** TASK REQUIREMENTS **
Resume the article on ACF and WordPress backward compatibility, continuing from its last sentence.

*** EXTRACT ***

While he’s at it, it’s very confusing what will work and not work between ACF versions 4 and 5, leaving developers confused, and worst of all, many site owners may upgrade to version 5 of the free plugin and see features disappear or their sites break.

This is not good. And folks are unhappy. The developer of ACF should ensure that he’s created workarounds for those that upgrade from version 4 to 5, that he doesn’t break their sites.

Worst of all, this isn’t the first time this has happened for ACF. When going from version 3 to 4, there were backward compatibility issues, and it was a tough upgrade on a lot of developers and site owners. It resulted in a fork of ACF, and Custom Field Suite was born.

There’s a saying: “Fool me once, shame on you; fool me twice, shame on me.”

After the last time, I would’ve put the brakes on my level of trust that ACF would properly consider back compat moving forward. However, whether they should’ve kept using it or not, a lot of people are worried now about the future integrity of websites they built that depend on ACF.

Backward compatibility is important

Backward compatibility is important in WordPress. As a WordPress developer I talked to this morning noted, we’ve been training our clients for years that it’s safe to update their WordPress sites. And with irresponsible development practices, it puts that trust in jeopardy.

So I encourage two things:

  1. I hope that Elliot from ACF will re-consider the strategy he’s using, so that ACF users can have a more seamless upgrade. And I hope he’ll document exactly what actions users and developers should take (the existing posts and documentation is very confusing).
  2. Developers need to strongly consider the tools they’re using, and determine whether it’s worth creating a dependency on a tool like ACF to make life a little easier during development.

It’s time for WordPress core to enhance the metadata API

Many times with software, it’s tough to know exactly how people will use things. In the case of WordPress’ custom fields, I doubt the core team really considered exactly how people would be using custom fields and the post meta table 5 or 8 years from then.

*** DATA SHOWN ***

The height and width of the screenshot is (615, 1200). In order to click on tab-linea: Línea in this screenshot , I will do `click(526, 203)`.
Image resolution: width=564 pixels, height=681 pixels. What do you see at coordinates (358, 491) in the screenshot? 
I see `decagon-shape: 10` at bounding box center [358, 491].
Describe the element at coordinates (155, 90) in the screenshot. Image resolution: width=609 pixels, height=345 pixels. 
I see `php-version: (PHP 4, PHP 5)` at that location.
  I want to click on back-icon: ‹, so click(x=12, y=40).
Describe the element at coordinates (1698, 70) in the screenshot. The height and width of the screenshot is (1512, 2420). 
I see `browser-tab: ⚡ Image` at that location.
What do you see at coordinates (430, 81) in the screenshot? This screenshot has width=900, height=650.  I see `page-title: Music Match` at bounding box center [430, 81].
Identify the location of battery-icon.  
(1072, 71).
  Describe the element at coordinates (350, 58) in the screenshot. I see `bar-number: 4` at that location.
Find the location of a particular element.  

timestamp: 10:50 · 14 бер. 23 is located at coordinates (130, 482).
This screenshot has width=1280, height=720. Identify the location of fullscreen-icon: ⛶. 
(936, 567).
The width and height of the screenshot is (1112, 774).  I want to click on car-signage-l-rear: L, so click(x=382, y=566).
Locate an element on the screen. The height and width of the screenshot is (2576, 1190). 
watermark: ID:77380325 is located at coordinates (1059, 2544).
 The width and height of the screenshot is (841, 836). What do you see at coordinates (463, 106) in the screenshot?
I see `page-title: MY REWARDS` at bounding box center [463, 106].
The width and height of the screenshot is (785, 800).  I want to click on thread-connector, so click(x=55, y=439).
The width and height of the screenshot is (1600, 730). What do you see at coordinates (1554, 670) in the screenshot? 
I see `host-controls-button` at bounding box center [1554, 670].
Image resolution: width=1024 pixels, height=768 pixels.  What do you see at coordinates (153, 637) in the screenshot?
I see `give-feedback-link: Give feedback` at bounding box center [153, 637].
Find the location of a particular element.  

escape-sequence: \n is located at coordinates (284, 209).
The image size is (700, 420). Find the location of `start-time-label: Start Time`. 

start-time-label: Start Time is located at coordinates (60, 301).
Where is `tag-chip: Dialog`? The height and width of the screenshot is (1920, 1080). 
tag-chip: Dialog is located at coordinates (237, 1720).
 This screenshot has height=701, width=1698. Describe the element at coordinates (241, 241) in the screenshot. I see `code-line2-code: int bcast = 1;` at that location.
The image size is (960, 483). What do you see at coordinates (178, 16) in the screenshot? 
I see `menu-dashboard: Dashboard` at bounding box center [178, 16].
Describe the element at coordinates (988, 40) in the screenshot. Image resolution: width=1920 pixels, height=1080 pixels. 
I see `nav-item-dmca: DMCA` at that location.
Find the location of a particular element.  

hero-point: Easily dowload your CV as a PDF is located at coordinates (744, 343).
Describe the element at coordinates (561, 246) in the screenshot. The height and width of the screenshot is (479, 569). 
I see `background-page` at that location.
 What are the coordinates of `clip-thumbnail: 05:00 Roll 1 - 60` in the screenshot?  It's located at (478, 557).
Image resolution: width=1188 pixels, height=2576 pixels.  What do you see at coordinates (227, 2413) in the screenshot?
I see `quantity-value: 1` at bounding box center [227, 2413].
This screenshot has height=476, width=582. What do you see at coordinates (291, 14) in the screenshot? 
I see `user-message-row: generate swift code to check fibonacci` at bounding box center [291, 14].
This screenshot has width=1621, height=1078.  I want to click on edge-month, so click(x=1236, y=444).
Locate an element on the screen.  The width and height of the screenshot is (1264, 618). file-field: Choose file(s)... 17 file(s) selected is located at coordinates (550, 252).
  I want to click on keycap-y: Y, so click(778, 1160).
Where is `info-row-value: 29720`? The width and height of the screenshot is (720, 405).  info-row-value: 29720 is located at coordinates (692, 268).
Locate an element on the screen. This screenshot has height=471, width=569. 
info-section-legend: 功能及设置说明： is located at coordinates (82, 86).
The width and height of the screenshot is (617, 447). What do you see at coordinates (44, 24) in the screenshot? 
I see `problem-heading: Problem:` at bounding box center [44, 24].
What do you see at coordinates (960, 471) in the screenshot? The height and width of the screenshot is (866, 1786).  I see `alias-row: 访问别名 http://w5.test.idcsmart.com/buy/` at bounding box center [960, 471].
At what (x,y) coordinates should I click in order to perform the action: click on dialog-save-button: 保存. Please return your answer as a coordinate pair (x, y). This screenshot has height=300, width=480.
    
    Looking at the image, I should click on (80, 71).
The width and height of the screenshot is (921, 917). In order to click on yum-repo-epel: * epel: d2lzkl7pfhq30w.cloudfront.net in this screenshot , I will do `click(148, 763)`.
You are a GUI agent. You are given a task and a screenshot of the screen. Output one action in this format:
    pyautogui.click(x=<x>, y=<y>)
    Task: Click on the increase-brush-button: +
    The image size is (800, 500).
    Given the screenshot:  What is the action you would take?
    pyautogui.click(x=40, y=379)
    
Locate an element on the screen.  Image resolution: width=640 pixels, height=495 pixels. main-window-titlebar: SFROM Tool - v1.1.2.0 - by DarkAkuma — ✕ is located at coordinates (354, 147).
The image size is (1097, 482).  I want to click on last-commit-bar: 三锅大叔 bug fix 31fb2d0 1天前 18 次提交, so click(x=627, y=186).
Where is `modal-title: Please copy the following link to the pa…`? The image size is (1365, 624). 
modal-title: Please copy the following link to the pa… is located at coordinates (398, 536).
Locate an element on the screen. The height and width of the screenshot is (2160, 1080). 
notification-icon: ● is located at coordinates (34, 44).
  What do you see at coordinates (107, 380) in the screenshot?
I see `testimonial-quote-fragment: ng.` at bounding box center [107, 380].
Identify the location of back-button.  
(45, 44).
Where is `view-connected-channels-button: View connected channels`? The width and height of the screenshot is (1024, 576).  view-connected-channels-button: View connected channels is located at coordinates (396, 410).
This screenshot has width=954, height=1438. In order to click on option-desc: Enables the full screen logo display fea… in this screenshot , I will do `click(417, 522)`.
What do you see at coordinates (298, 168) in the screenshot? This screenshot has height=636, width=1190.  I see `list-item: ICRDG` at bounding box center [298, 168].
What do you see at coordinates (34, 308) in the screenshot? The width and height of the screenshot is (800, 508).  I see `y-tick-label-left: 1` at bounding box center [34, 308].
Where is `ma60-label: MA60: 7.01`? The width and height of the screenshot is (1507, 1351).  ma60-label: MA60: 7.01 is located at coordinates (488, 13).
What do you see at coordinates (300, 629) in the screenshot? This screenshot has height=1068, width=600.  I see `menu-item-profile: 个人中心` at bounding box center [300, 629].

***

** EXERCISE ANSWER **
But today, the post meta table is a huge part of WordPress. It’s pivotal to storing data from interfaces that allow WordPress to be used as much more than “just a blogging platform.”

And I believe it’s high time core supports a common format for creating metadata UI interfaces.

Thankfully this process is already underway.

One of the WordPress core components that’s being actively worked on is that for WordPress Options and Meta APIs. The aforementioned Scott Kingsley Clark (also the lead developer of Pods) is heading up the team, and they are utilizing regular meeting times to organize the project.

Most of the people involved in this core component have either created their own metadata framework or utilize metadata extensively in their own work. The massive spreadsheet comparison of existing tools was the first part of the process, to see how people are approaching it now, and analyze what the best route for a core solution would be.

In its current state, the new metadata API would make it easier than it currently is to create new fields and field groups to utilize a variety of core-supported field types. Furthermore, the new API would be extensible so that developers could utilize a core-supported framework to take custom fields even further.

You can check out more on their Github page for more specific information, but something like this is really promising, and could be a game-changer for creating WordPress content if and when it goes into core.

Make it easier for developers, and better for everyone

Creating custom content types was possible before WordPress 3.0. But WordPress 3.0 made it so much easier, and clearer to folks with less development experience.

The metadata API already does a great job at making it easy to grab and use metadata. But creating beautiful custom metaboxes in the admin to enhance the publishing experience in WordPress is still relatively difficult. It’s totally possible, but I think it could be easier.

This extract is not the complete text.